For the material below, return exactly the lines starting at the line containing "Comanda rapida: 0748497872 (79, 2119)" and ending at the line containing "Image resolution: width=1920, height=1080.", both ends included, and no others.

### DATASET EXCERPTS
-------------------------

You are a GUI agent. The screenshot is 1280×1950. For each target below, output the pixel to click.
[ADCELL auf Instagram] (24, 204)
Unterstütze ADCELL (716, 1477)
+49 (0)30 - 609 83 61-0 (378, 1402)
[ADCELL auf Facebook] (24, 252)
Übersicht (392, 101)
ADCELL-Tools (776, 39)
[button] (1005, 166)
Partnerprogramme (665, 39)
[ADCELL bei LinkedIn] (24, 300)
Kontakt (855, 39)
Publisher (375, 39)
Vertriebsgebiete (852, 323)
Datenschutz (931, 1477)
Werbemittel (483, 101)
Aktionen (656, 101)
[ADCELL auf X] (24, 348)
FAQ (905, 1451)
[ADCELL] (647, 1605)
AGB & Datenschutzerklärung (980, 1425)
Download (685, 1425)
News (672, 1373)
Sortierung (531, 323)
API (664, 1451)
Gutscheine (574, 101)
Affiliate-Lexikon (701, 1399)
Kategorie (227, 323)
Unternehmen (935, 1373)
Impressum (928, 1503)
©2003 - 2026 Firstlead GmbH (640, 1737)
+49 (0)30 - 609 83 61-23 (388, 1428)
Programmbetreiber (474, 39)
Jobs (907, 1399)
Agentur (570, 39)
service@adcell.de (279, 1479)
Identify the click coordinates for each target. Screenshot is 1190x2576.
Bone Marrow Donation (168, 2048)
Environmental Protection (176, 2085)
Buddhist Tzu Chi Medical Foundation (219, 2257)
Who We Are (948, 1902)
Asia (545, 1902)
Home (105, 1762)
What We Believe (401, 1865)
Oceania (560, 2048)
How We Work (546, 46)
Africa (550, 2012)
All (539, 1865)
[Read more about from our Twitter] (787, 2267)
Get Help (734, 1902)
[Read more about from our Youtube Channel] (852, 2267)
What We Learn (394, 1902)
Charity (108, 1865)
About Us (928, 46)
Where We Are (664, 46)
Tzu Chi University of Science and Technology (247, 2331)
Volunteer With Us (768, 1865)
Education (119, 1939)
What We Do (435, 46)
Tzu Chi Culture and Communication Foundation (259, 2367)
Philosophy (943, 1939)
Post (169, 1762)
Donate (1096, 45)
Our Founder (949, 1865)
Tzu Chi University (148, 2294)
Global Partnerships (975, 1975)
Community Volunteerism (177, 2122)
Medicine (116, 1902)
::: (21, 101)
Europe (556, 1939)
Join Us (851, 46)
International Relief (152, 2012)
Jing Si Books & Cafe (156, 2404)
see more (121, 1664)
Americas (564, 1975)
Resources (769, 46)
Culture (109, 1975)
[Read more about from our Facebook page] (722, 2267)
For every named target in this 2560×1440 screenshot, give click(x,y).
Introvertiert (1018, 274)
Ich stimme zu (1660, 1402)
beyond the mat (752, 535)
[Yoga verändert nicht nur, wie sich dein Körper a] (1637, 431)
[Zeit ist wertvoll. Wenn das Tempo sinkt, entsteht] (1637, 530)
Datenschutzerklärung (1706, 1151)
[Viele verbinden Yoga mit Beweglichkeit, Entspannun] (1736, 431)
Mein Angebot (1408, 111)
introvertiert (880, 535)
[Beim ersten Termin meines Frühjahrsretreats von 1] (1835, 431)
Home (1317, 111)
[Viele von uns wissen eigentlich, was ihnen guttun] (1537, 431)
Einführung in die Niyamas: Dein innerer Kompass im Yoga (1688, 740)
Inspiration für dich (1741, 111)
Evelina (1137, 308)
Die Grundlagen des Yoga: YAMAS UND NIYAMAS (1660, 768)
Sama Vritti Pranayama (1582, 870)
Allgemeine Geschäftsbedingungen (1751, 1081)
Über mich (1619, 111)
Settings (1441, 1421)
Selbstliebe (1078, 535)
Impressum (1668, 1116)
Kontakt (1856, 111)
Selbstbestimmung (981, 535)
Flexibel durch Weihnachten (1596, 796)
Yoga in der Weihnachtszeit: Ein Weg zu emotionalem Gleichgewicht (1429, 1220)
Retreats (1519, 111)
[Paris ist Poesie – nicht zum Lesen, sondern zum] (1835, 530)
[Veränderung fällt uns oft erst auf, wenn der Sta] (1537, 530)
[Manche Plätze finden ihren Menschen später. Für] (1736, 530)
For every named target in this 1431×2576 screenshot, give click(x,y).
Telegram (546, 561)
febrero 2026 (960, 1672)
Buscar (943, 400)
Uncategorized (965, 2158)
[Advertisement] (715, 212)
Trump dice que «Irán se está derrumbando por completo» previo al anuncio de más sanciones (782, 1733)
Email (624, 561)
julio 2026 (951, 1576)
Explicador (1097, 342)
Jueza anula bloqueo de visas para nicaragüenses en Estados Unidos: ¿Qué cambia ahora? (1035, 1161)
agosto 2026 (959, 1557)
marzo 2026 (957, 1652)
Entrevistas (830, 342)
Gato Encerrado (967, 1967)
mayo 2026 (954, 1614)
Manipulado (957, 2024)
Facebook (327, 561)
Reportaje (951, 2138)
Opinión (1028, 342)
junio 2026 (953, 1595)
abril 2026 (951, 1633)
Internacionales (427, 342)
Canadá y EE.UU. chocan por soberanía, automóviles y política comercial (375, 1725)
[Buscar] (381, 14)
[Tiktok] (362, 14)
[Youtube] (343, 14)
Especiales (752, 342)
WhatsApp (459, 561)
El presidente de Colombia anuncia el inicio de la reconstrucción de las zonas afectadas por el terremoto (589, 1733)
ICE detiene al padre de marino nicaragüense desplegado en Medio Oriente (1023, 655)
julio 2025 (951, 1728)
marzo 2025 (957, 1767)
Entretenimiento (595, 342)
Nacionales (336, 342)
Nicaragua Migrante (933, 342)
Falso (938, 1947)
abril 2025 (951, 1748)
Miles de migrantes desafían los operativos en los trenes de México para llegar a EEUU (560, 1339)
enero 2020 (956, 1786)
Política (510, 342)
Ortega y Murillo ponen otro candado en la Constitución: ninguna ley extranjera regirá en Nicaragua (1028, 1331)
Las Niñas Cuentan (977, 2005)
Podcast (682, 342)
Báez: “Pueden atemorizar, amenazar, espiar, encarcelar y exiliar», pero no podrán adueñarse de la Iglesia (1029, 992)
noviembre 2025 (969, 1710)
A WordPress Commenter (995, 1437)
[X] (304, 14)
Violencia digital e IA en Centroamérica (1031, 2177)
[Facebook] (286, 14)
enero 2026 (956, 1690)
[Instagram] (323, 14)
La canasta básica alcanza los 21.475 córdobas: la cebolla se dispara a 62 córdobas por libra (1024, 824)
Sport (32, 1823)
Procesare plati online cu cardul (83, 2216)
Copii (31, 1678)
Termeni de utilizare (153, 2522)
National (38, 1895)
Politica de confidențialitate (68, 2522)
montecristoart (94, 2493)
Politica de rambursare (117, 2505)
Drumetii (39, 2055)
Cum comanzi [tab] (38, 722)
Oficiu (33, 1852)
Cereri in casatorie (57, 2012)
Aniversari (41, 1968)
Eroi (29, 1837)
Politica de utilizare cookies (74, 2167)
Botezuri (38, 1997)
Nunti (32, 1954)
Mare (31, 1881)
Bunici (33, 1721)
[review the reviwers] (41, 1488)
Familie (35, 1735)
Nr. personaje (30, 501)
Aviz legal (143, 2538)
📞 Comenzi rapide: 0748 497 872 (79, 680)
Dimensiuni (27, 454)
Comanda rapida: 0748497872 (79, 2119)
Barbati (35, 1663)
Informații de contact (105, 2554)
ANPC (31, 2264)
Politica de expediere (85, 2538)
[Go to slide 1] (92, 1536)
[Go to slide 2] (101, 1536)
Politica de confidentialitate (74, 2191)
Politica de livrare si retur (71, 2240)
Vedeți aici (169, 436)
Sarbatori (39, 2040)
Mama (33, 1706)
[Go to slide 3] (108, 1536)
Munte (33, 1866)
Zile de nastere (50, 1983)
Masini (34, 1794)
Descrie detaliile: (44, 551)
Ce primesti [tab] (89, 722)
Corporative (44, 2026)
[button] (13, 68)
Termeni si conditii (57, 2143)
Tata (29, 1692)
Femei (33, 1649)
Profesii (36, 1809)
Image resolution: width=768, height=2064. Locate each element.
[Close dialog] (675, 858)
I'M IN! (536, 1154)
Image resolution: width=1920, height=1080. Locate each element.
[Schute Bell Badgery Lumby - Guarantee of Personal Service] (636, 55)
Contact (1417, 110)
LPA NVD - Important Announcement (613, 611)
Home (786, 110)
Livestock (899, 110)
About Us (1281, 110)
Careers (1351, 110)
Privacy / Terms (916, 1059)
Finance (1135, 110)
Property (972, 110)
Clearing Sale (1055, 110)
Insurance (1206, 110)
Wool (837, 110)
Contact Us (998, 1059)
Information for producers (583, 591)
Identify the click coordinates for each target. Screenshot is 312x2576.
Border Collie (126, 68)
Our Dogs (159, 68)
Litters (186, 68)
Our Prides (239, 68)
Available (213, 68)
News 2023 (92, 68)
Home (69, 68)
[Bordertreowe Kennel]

-------------------------

### TASK RESPONSE
Comanda rapida: 0748497872 (79, 2119)
Barbati (35, 1663)
Informații de contact (105, 2554)
ANPC (31, 2264)
Politica de expediere (85, 2538)
[Go to slide 1] (92, 1536)
[Go to slide 2] (101, 1536)
Politica de confidentialitate (74, 2191)
Politica de livrare si retur (71, 2240)
Vedeți aici (169, 436)
Sarbatori (39, 2040)
Mama (33, 1706)
[Go to slide 3] (108, 1536)
Munte (33, 1866)
Zile de nastere (50, 1983)
Masini (34, 1794)
Descrie detaliile: (44, 551)
Ce primesti [tab] (89, 722)
Corporative (44, 2026)
[button] (13, 68)
Termeni si conditii (57, 2143)
Tata (29, 1692)
Femei (33, 1649)
Profesii (36, 1809)
Image resolution: width=768, height=2064. Locate each element.
[Close dialog] (675, 858)
I'M IN! (536, 1154)
Image resolution: width=1920, height=1080. Locate each element.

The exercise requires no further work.